How has the vision evolved over the past 15 years?
It has had to in terms of what we emphasise – we have had so much change during that time and so have our clients.
While clients do value communications differently, we’ve retained our core philosophy to truly understand the clients’ challenge. This has led to us being more explicit about offering integrated communications, embedding insights into what we do rather than adding on.
What’s been the biggest change in your time at the agency?
People. Hiring the best and keeping them engaged – we’ve managed to introduce some innovative ways of attracting the best people into the business and built a culture that means people have wanted to stay for a long time. But as we grow, it remains our biggest challenge.
How is the agency positioning itself for the next 15 years?
Our vision for the future is to be helping clients who are solving the big global challenges of the 21st century: curing cancer; emission-free air travel; solving nuclear fusion.
Off the back of this vision, we have just launched a five year strategy which will see the business double in size. This will mean working with the clients solving these challenges through disrupting industries and markets as well as those forward-looking incumbents that know they need to change.
So we’re helping define the future. What I mean by that is our clients are solving some of the world’s biggest challenges and we’re helping them tell the clear and compelling stories that are crucial to the success of these ventures.
Solutions to these challenges are often complex, but the communications have to be simple; the timeframe for these solutions may be 15 years off, but we have to create excitement and urgency now to give these companies a license to operate. These are two things we’re really good at and will drive our growth for the next five years.
In communications we can be self-deprecating about our work, and Madano definitely has an irreverent streak and a ‘militantly down-to-earth’ approach, but we should be proud of the work we do as it is crucial to public acceptance and understanding in areas like healthcare, energy, the environment and technology.
How do you look to measure your work?
There’s no one size fits all to measurement and evaluation. But we have a few key principles. We focus on proper strategic objective setting at the outset of a programme – don’t wait until the end to decide what good looks like.
We also demand a focus on outcomes not outputs from our programmes and our clients – don’t just count what you did, demonstrate what changed as a result of what you did.
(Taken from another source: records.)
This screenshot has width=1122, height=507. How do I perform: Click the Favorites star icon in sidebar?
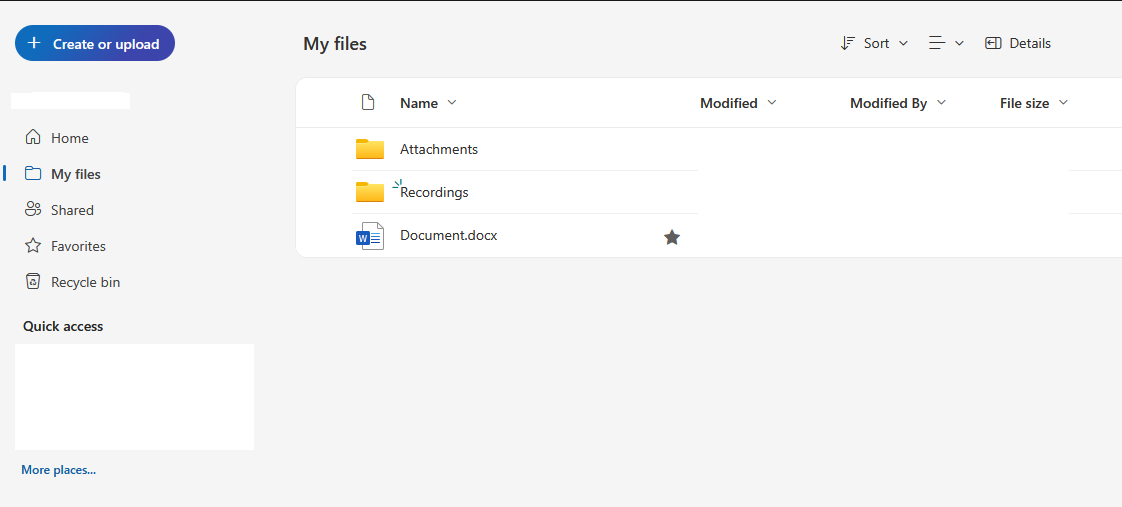[x=33, y=246]
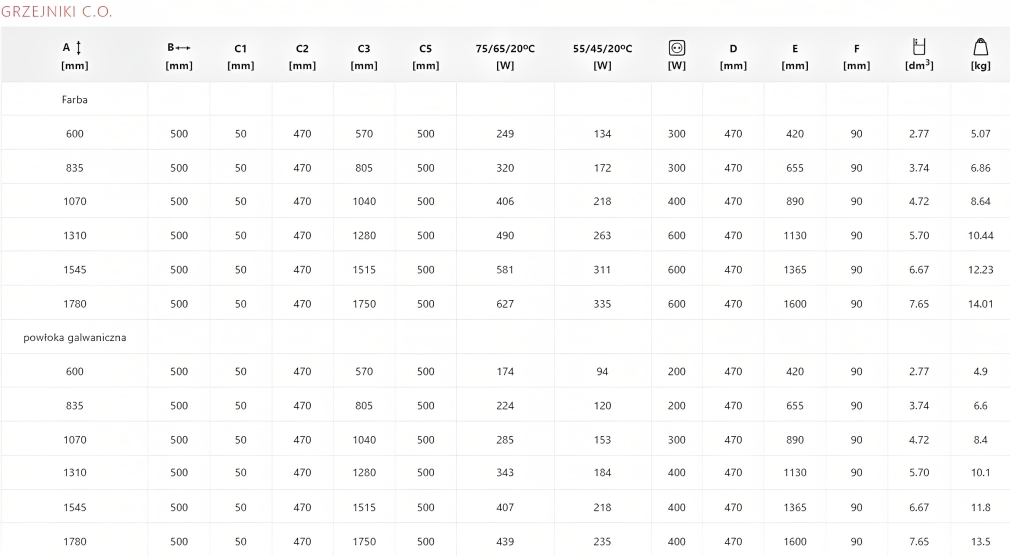The image size is (1010, 556).
Task: Click the 1545 height under powłoka galwaniczna
Action: coord(75,508)
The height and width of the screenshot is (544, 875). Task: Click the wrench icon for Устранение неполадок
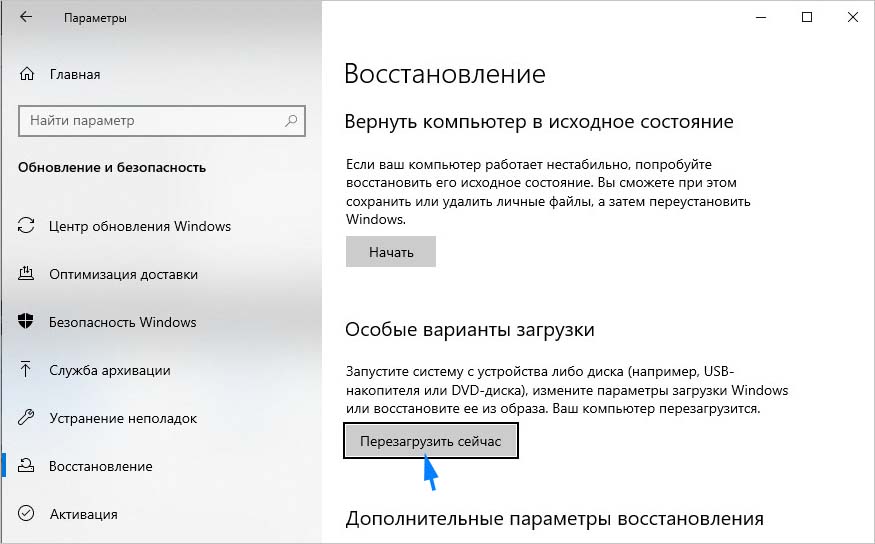[27, 418]
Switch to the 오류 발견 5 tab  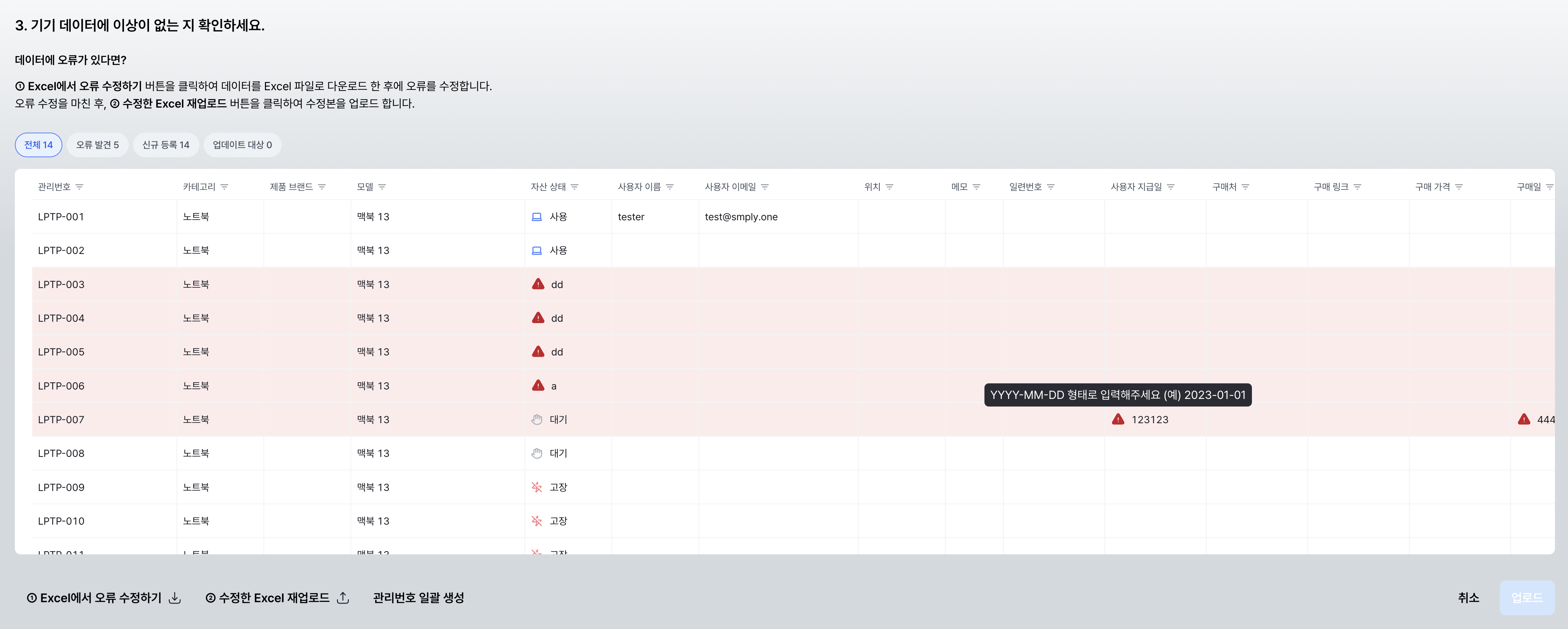point(98,145)
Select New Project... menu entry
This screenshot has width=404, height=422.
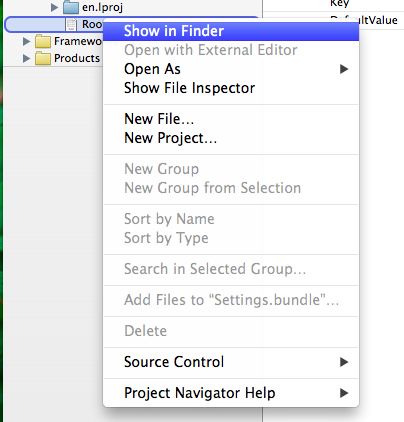[231, 138]
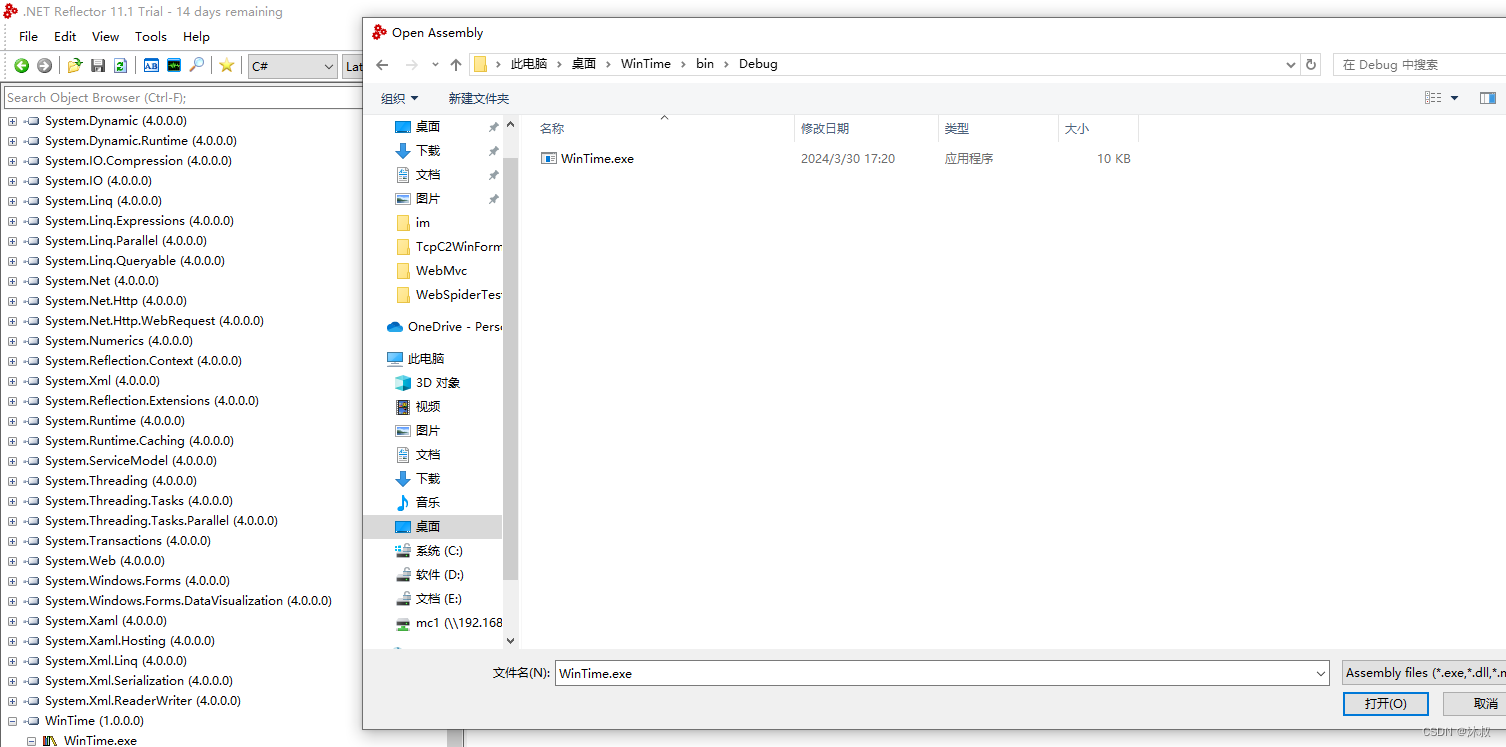Image resolution: width=1506 pixels, height=747 pixels.
Task: Select the Save assembly icon
Action: click(x=97, y=66)
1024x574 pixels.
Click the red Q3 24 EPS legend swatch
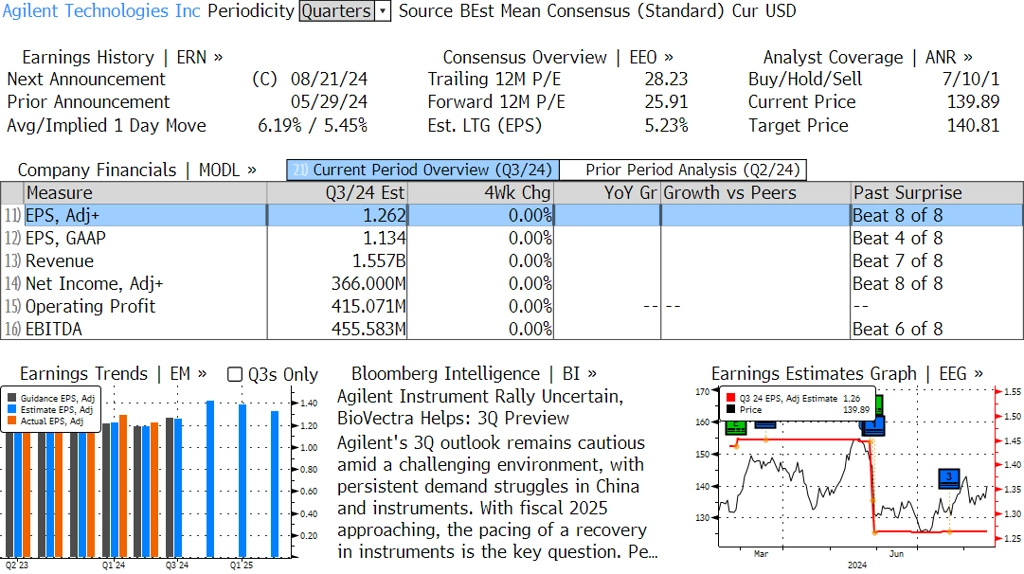[730, 398]
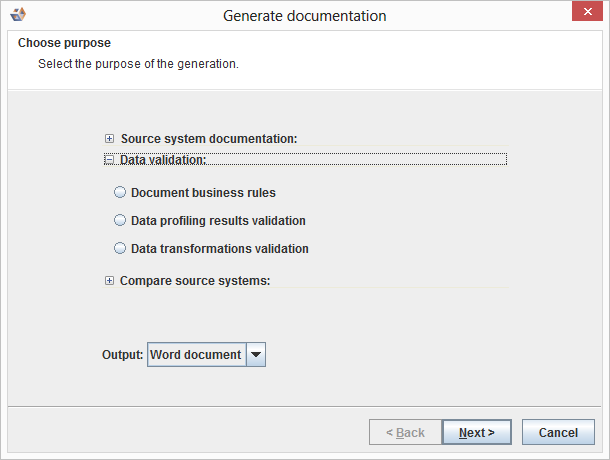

And while we know we have to be pragmatic and creative given budget constraints, we want to push the whole industry on to better measurement and incentivising the right behaviours to demonstrate and deliver real value and impact – otherwise if we’re not delivering value, the existence of communications functions and budgets are rightly at stake.
Finally, what has been your most memorable moment at Madano?
We’ve had a lot of great moments but I honestly think the past year has been the most fun – we have grown 25% year on year, brought in some amazing people, seen others grow into their roles and won some pretty amazing mandates.
Being approached by organisations because they have heard of your great work is such a buzz and shows we are doing something right.